Irish researchers have made an important advance in understanding why Chronic Obstructive Pulmonary Disease or emphysema can be passed down through generations.

Scientists at the Royal College of Surgeons of Ireland and Beaumont Hospital have discovered how a protein, known as Alpha-1 Antitrypsin (AAT), which is produced by the liver, plays a significant role in reducing inflammation from white blood cells.

White blood cells defend against infection.

The study established that when it is released into the bloodstream, AAT protects lung tissue from disease.

Sufferers of the worst form of hereditary emphysema are deficient in Alpha-1 Antitrypsin (Alpha 1) as a result of a hereditary disorder.

The study revealed for the first time how a lack of Alpha-1 protein leads to increased levels of white blood cell proteins, which in turn cause an autoimmune response that produces harmful oxidants and cause COPD.

The research was published in this month's edition of the leading international scientific journal Science Translational Medicine.

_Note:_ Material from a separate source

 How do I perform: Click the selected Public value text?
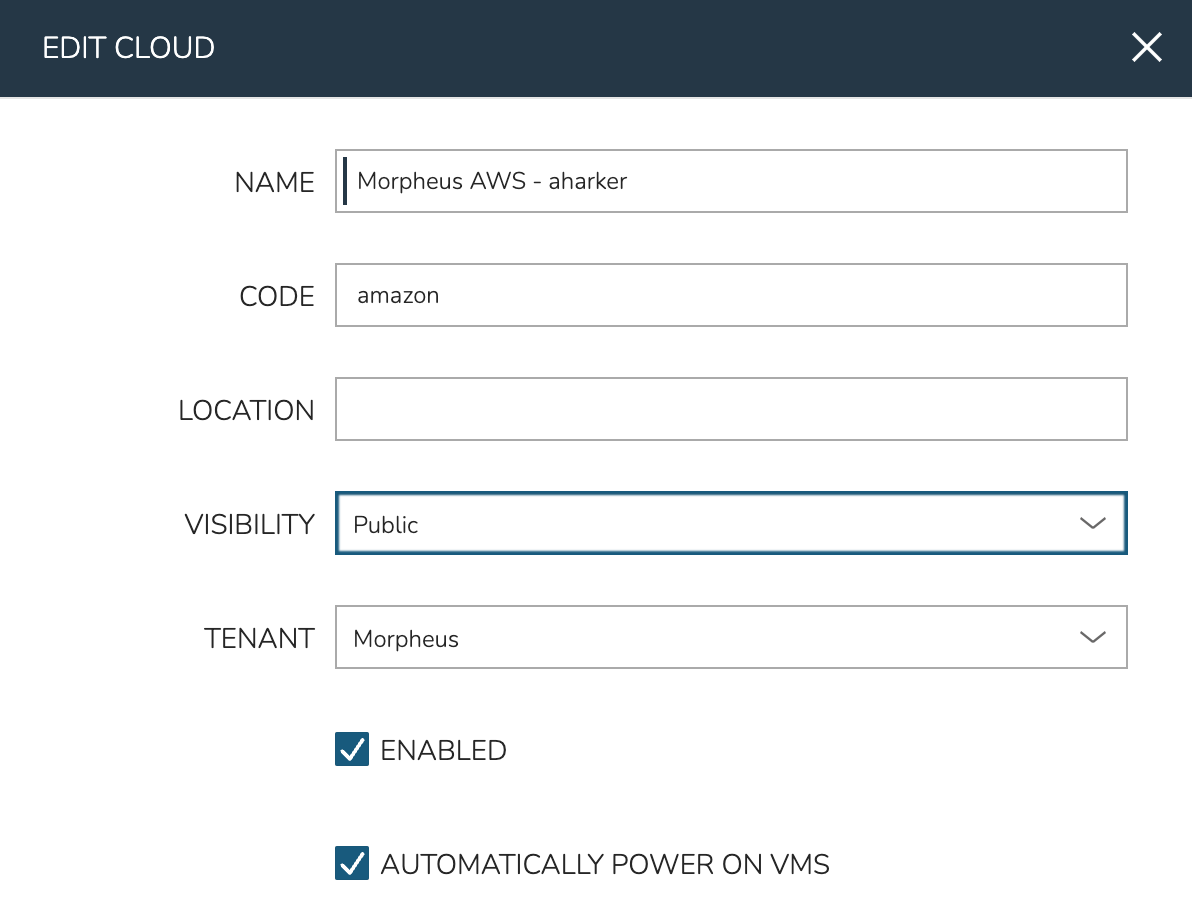coord(386,525)
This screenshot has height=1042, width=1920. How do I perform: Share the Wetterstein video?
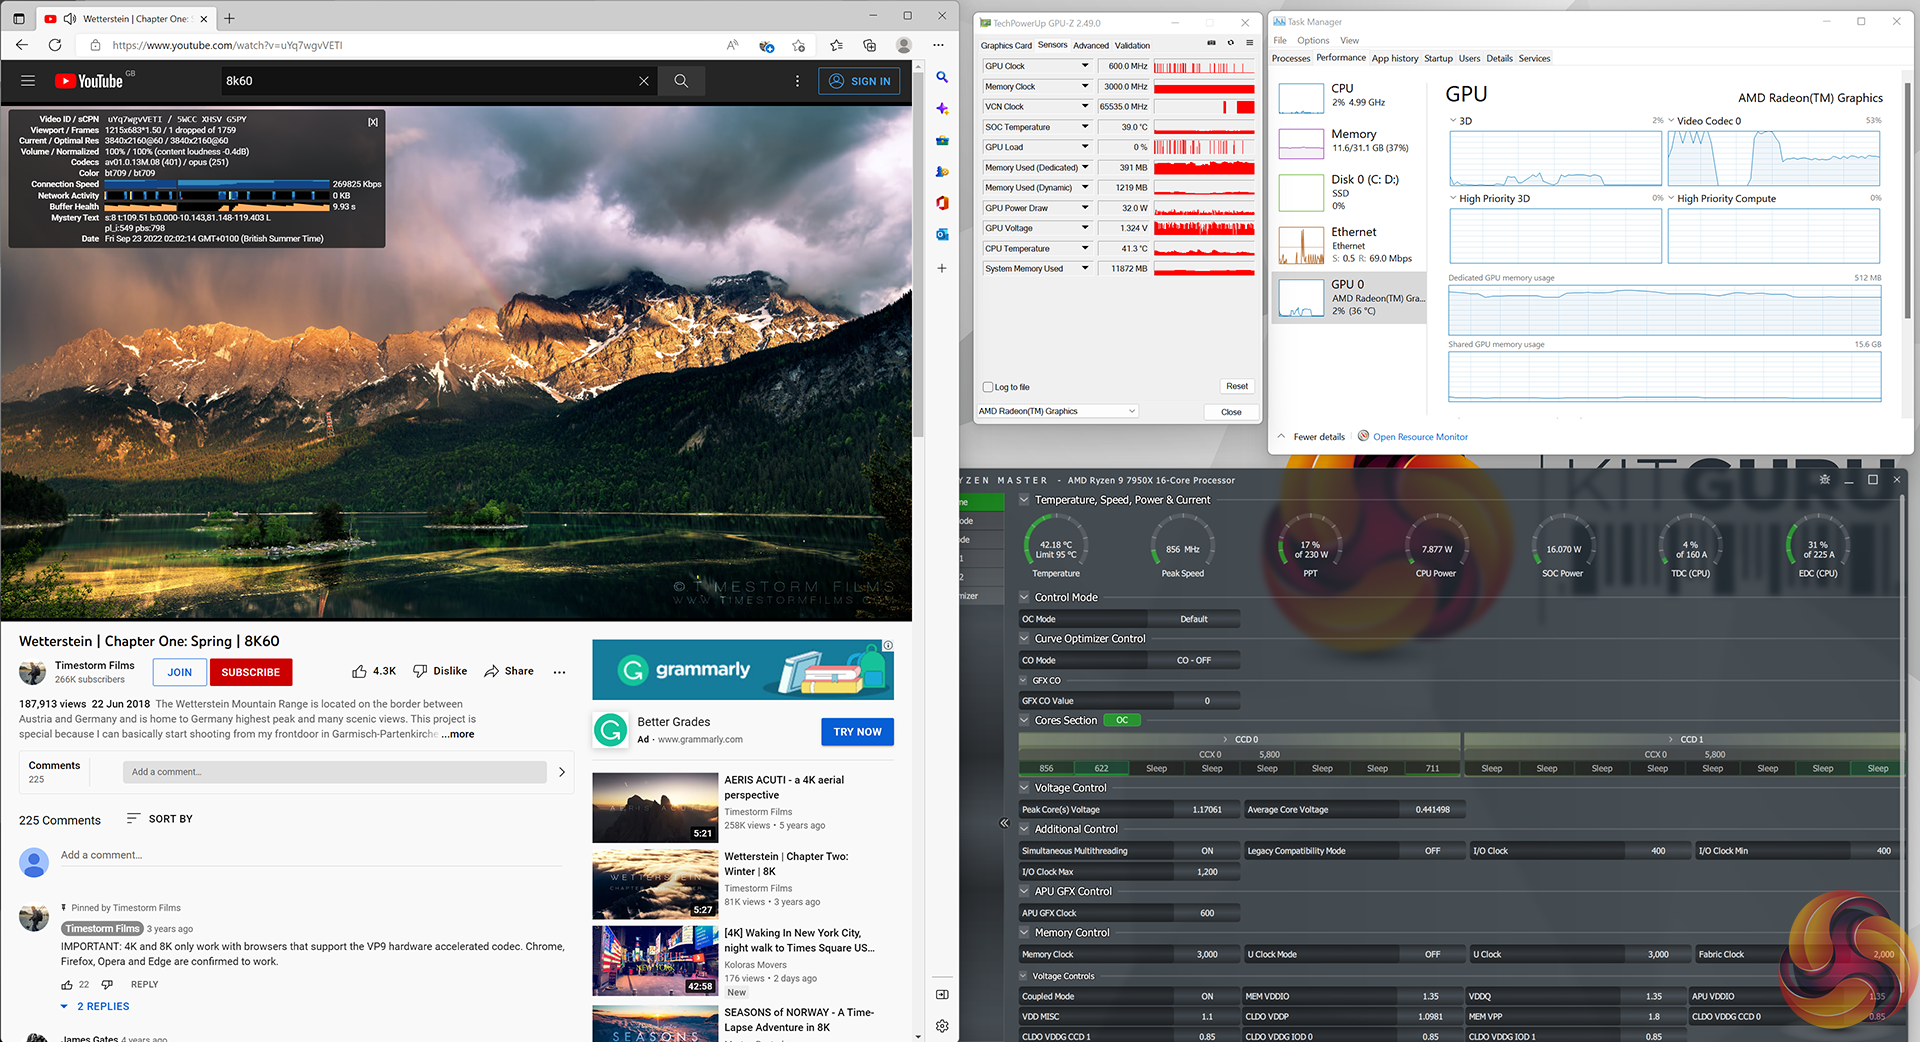point(509,671)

The scientists, including RCSI Professor of Medicine Gerry McElvaney and Dr David Bergin and Dr Emer Reeves from the Respiratory Research Division of RCSI's Department of Medicine, also revealed how a treatment, known as augmentation therapy where Alpha-1 protein purified from blood is given intravenously, can ease the autoimmunity leading to the disease.

As a result, Prof McElvaney said the research gives new hope for a better quality of life for sufferers of this chronic condition and may also be applied to other autoimmune associated diseases, such as rheumatoid arthritis.

Emphysema is caused by inflammation of the alveoli, the sponge-like tissues that take oxygen into the lungs, and cause shortness of breath.

In the worst cases, sufferers must use an oxygen mask and may need a lung transplant.

The research was funded by the Medical Research Charities Group/ Health Research Board, the Alpha One Foundation (Ireland) and the Alpha-1 Foundation (USA).